Your assignment: Quote the material word for word, beginning at the line containing "Locate an element on the screen. The" and ending after the line containing "center [526, 532].", and leave out the pictures.

##########

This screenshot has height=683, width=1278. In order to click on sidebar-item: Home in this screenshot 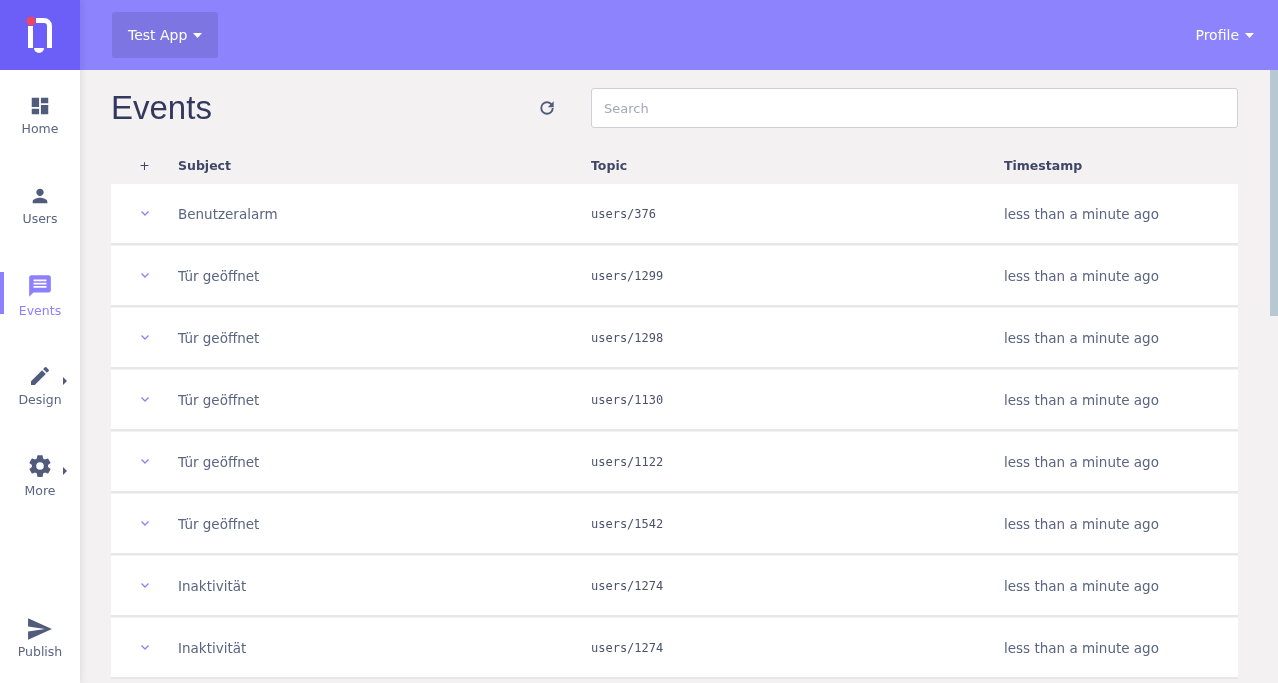, I will do `click(40, 115)`.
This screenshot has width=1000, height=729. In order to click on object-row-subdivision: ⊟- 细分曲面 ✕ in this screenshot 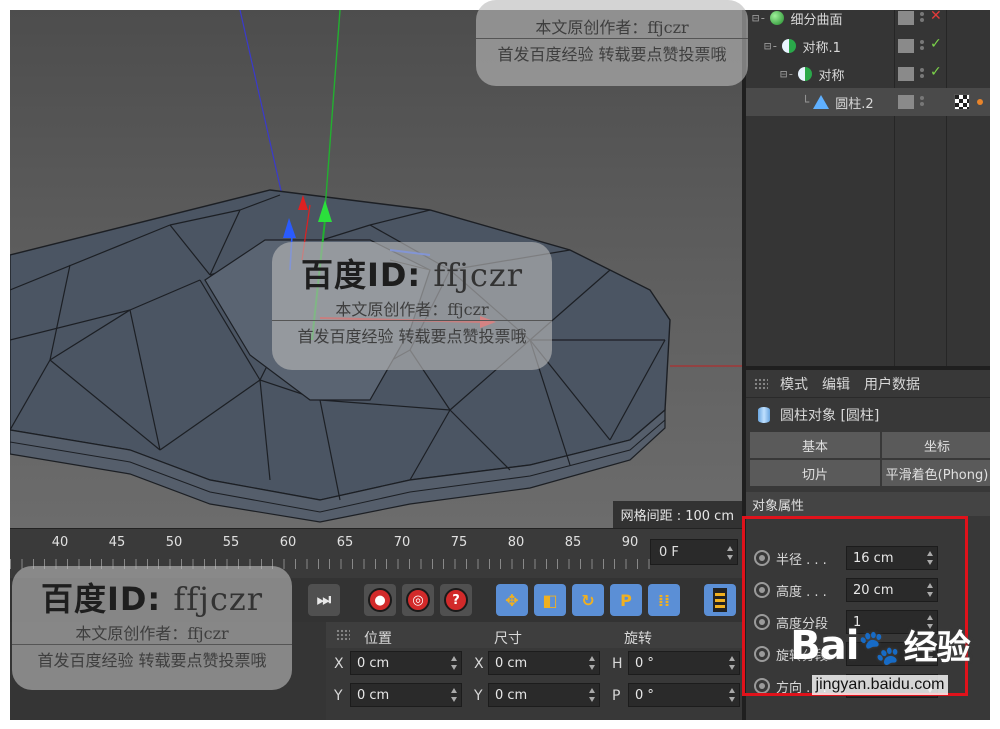, I will do `click(868, 21)`.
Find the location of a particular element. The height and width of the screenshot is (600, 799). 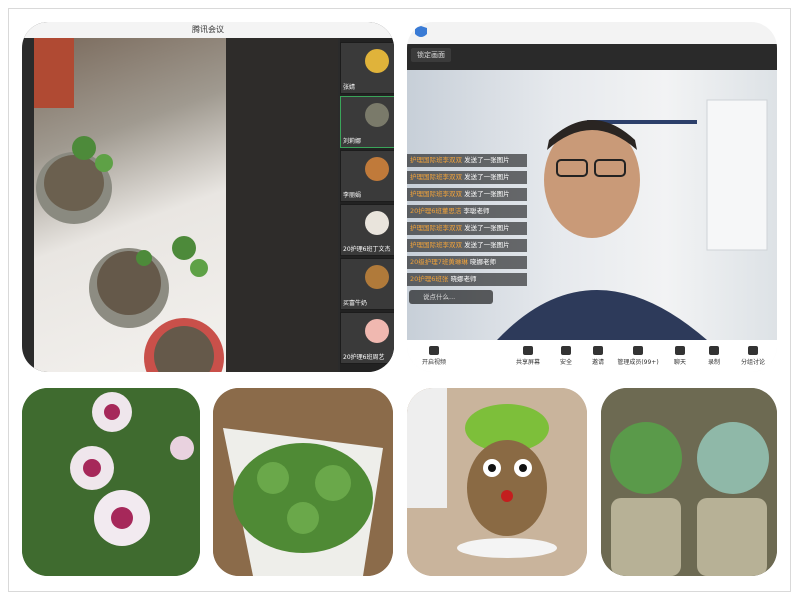

share-icon is located at coordinates (528, 350).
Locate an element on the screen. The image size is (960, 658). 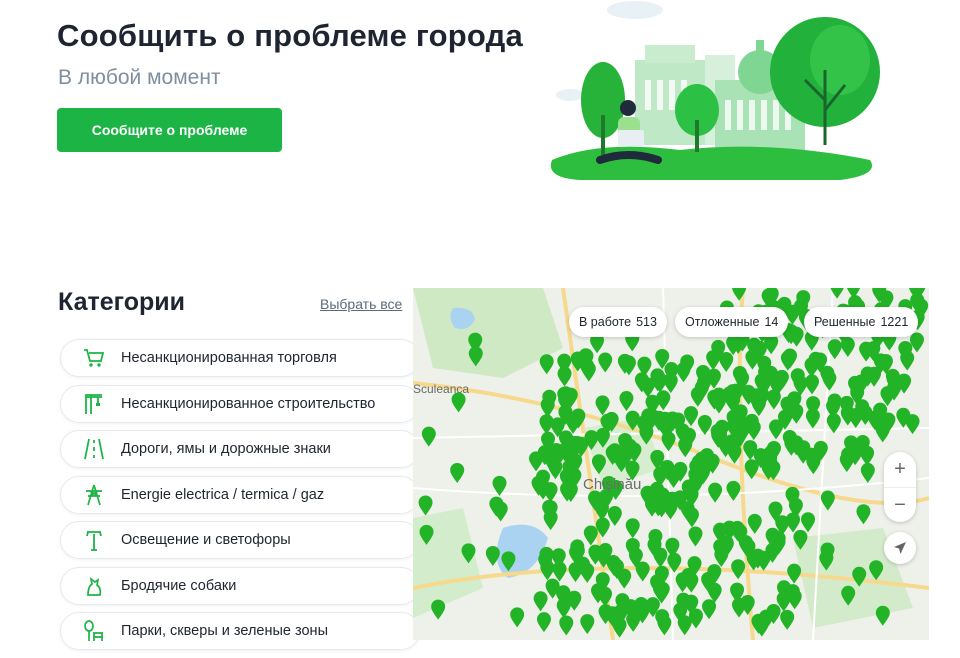
stat-postponed: Отложенные 14 is located at coordinates (732, 322).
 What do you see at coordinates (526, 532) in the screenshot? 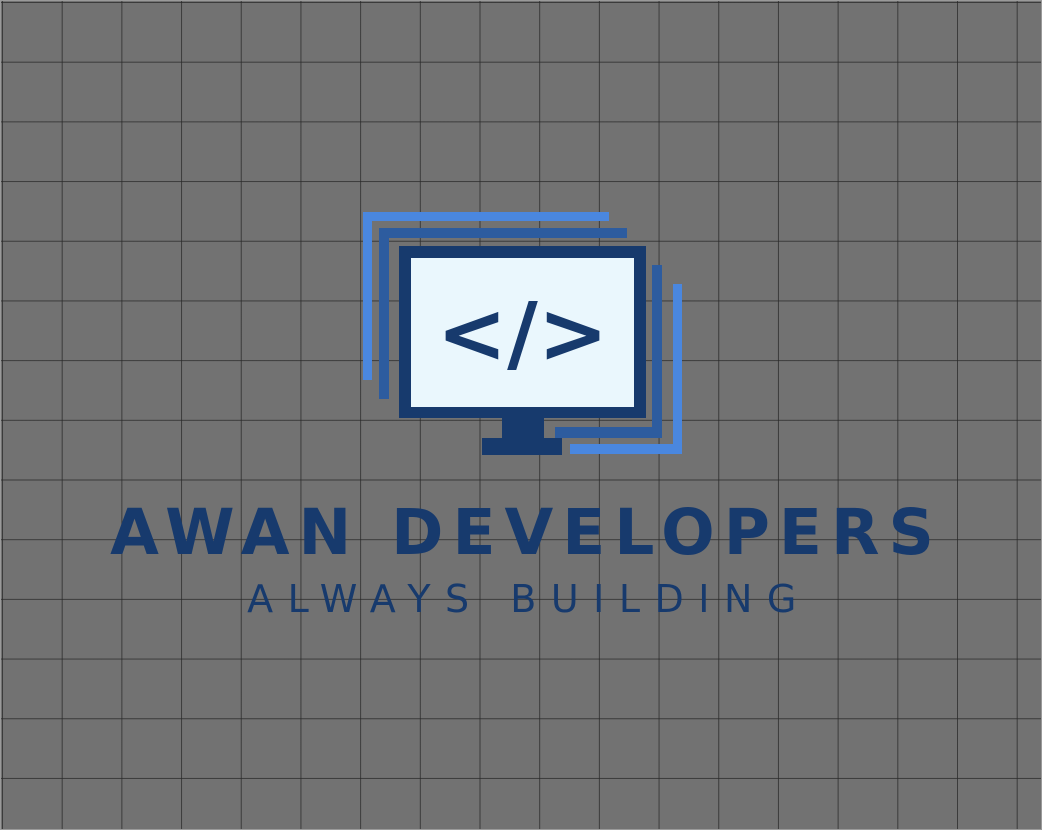
I see `brand-name: AWAN DEVELOPERS` at bounding box center [526, 532].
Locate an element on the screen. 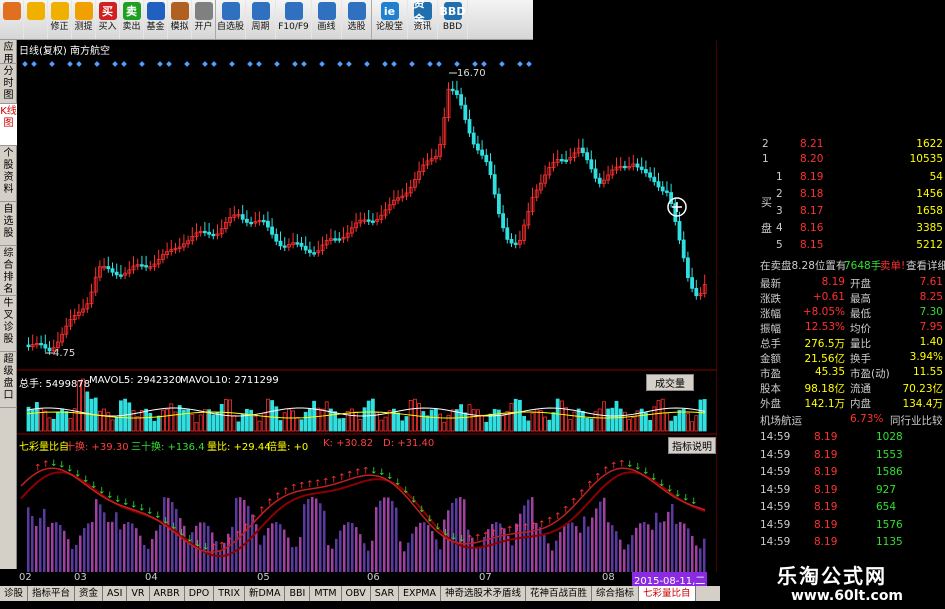 Image resolution: width=945 pixels, height=609 pixels. indicator-tab: 综合指标 is located at coordinates (616, 594).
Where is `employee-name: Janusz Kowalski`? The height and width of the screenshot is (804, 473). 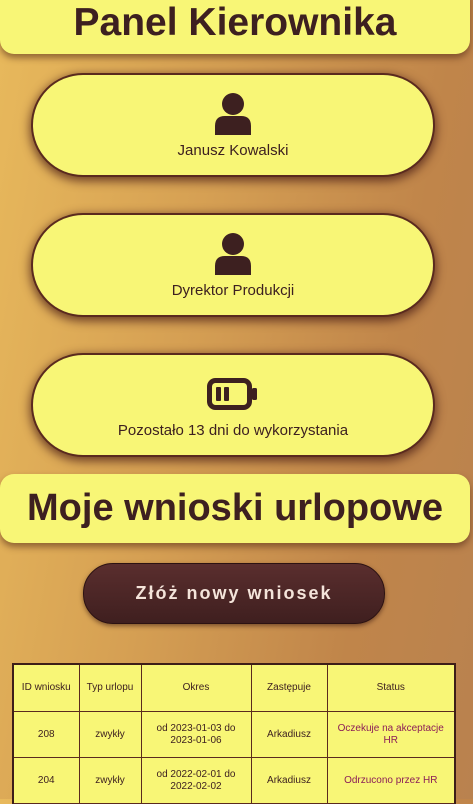
employee-name: Janusz Kowalski is located at coordinates (233, 150).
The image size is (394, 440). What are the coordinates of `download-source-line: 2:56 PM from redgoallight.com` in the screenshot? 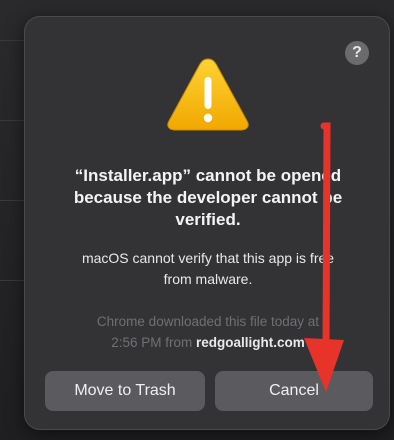 It's located at (208, 342).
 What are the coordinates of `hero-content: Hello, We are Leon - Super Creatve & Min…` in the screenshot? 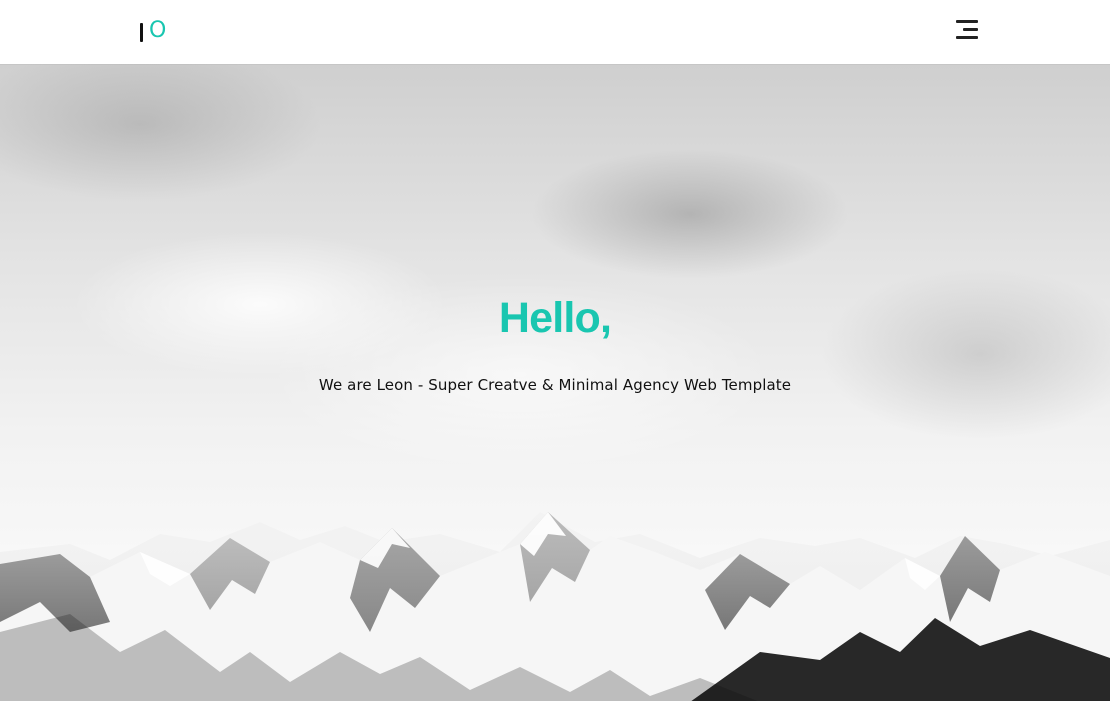 It's located at (555, 345).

##########

Written response:
Locate an element on the screen. The image size is (960, 658). 
stat-postponed: Отложенные 14 is located at coordinates (732, 322).
 What do you see at coordinates (526, 532) in the screenshot? 
I see `brand-name: AWAN DEVELOPERS` at bounding box center [526, 532].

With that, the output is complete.